By Lawrence Budmen

The music of Dimitri Shostakovich has always been characterized by a duality of musical expression. There is always instrumental brilliance and inventiveness that seems to overflow with the sheer joy of musical creation. At the same time, Shostakovich's music is full of dark, foreboding visions that verge on the apocalyptic. The composer's traumatic experiences during the Stalinist era very much influenced his artistic vision. His "Sonata for Cello and Piano in D Minor," Opus 40 encapsulates Shostakovich's musical aesthetic on a chamber scale. The work received an illuminating performance by cellist Antonio Menesis and pianist Luiz Fernando Benedini (both Brazilian born artists) on October 10, 2002 at the UM Gusman Concert Hall as part of Festival Miami's mini-series "Festival Brazil."

Menesis is a formidable cello virtuoso, who commands his instrument with absolute mastery. His agility in the instrument's taxing upper register is astonishing. He produces a dark and lustrous tone, which is wedded to a probing musical intellect. In the Shostakovich sonata, his impeccable technique and attention to minute nuances and subtle variations of musical texture produced a performance replete with incendiary drama and passion. There was a burning inner fire in the opening movement that gave way to a grimly eloquent reading of the death march that forms the movement's conclusion. The second movement was all lightness and brio. The solo chaconne had gravity and depth, while the ironic wit of the finale had just the right sense of weight. The contrasting middle section had an almost vocal declamation. Benedini was a fully active partner in the musical dialog that forms the work's inner core. His playing was rhythmically riveting. The octave leaps and pyrotechnics were boldly dispatched with virtuoso panache. The musical rapport between the artists was total. The result was a great performance of a benchmark of the 20th century sonata repertoire! 

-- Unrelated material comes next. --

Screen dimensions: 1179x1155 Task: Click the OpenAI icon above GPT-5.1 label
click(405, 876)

Menesis, a gold medal winner of the 1982 Tchaikovsky Competition in Moscow, studied with the Italian cellist and conductor Antonio Janigro. (He is now a member of the legendary Beaux Arts Trio.) Indeed there is an Italianate lightness in his bowing technique, which was most impressively displayed in his performance of Mendelssohn's "Sonata for Cello and Piano in D Major," Opus 58. From beginning of this masterpiece of musical romanticism, he played with heartfelt intensity and feverish inner drive. His phrasing of the second theme had an aristocratic nobility. The Scherzo was all airiness with a wonderful sense of the space between the notes. There was romantic ardor in the spring song of the slow movement, while the finale was filled with verve and insouciance and was taken at a daringly fast tempo. Here Benedini's pianistic brilliance and command of the witty turns of musical phrase were awesome.

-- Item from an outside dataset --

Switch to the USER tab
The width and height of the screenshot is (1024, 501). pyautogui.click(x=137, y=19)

Cello transcriptions of three pieces from "Bachianas Brasileiras No. 2" by Heitor Villa-Lobos were musically insightful. It was Bach's unaccompanied cello suites that inspired Villa-Lobos to attempt a Brazilian equivalent. Here, without the opulent orchestral elaboration, one could hear how closely the composer adhered to Bach's austere cello writing. The contrasting Brazilian folk rhythms were even more delightful in this version. Menesis and Benedini played the music with an idiomatic understanding to the manner born. There was a real sense of fun in their performance (i.e. Menesis's imitation of a choo-choo train on his cello.

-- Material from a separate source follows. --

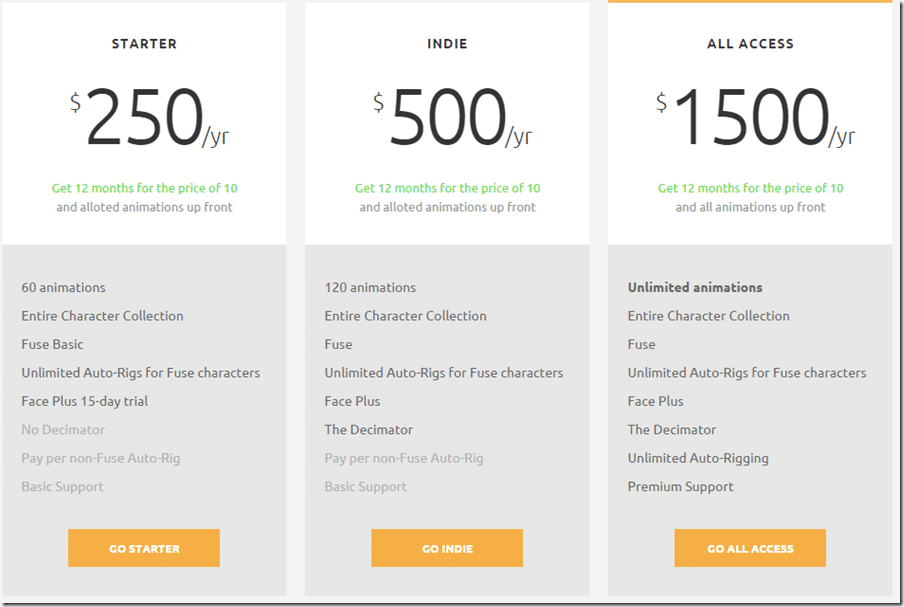
Task: Click the GO INDIE button
Action: point(447,548)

Several pieces by Menesis's former orchestral colleague and mentor J. Guerra Vicente were lovely period vignettes. "Cenas Cariocas" ("Scenes from Rio") and "Valsa Seresteira" ("Serenade Waltz") sounded like a Brazilian Fritz Kreisler. The music was played with loving, schmaltzy flair.

As an encore the artists offered the slow movement of "Sonata for Cello and Piano," Opus 19 by Rachmaninoff. The haunting melody that is this music's principal theme was beautifully delineated. Menesis brought operatic lyricism to the long , arching musical line. Benedini played Rachmaninoff's rhapsodic music with intense passion. This beautiful work brought a highly satisfying conclusion to a truly festive concert by two outstanding musicians!